**TASK OBJECTIVE**
List every research institution named in the article on cancer therapy resistance below.

Detection of cancer therapy resistance mechanism can help to fight resistant tumours
An international research team coordinated by scientists from the University of Bern and the Netherlands Cancer Institute and including researchers from Karolinska Institutet’s Department of Medical Biochemistry and Biophysics, has discovered a mechanism of resistance to cancer therapy. The findings, published in Cancer Cell, help to understand the self-repair of cancer cells after therapy and thus how to fight resistant tumours more efficiently.
The DNA in our cells is constantly subjected to damage, caused in particular by the cells’ normal metabolism. Healthy cells can repair this damage by for example using the proteins BRCA1 and BRCA2. For defective cells, this instead leads to an increased number of DNA mutations, which can cause cancer.
Familial, inborn defects in BRCA1 or BRCA2 genes increase the risk of developing certain types of tumours, particularly in the breast and ovary, and defects in these two repair proteins developed during life also contribute to various types of cancers.

**PROVIDED DATA**
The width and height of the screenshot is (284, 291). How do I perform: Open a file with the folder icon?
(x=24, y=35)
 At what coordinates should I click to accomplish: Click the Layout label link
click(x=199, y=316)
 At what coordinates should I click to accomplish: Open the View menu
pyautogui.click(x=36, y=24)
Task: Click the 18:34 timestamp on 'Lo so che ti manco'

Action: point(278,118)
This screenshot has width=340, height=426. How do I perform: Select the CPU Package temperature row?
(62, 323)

---

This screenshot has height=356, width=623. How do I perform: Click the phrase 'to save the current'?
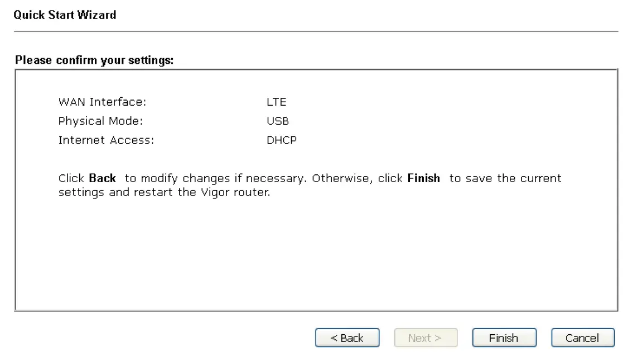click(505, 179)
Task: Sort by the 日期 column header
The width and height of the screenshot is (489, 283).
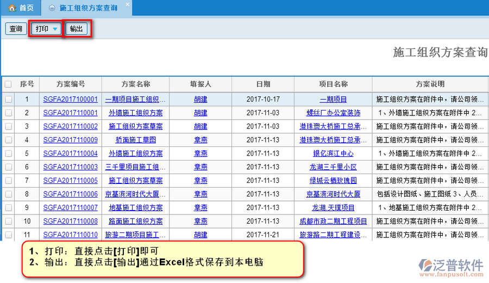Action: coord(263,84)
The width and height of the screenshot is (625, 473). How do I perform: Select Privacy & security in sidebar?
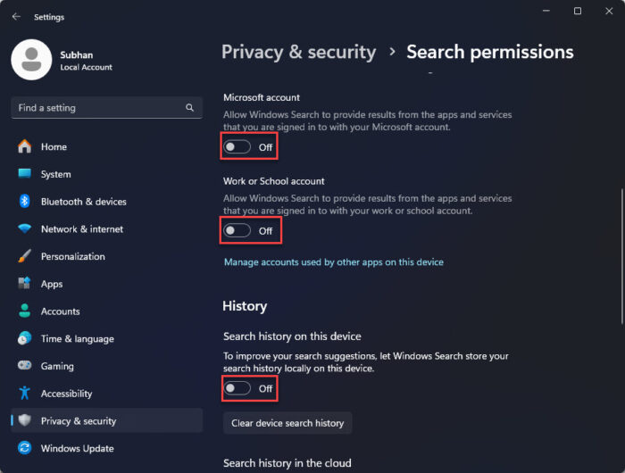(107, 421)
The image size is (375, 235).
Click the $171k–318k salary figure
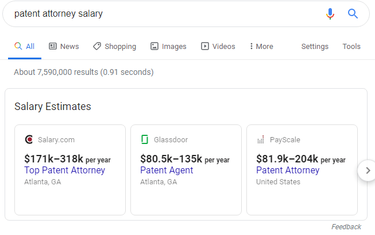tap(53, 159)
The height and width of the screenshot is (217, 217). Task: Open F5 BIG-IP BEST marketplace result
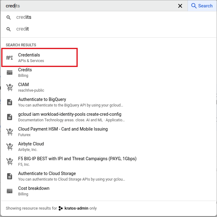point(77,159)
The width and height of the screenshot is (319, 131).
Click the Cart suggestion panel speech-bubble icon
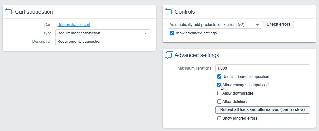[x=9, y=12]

**EXERCISE RESULT**
University of Bern
Netherlands Cancer Institute
Karolinska Institutet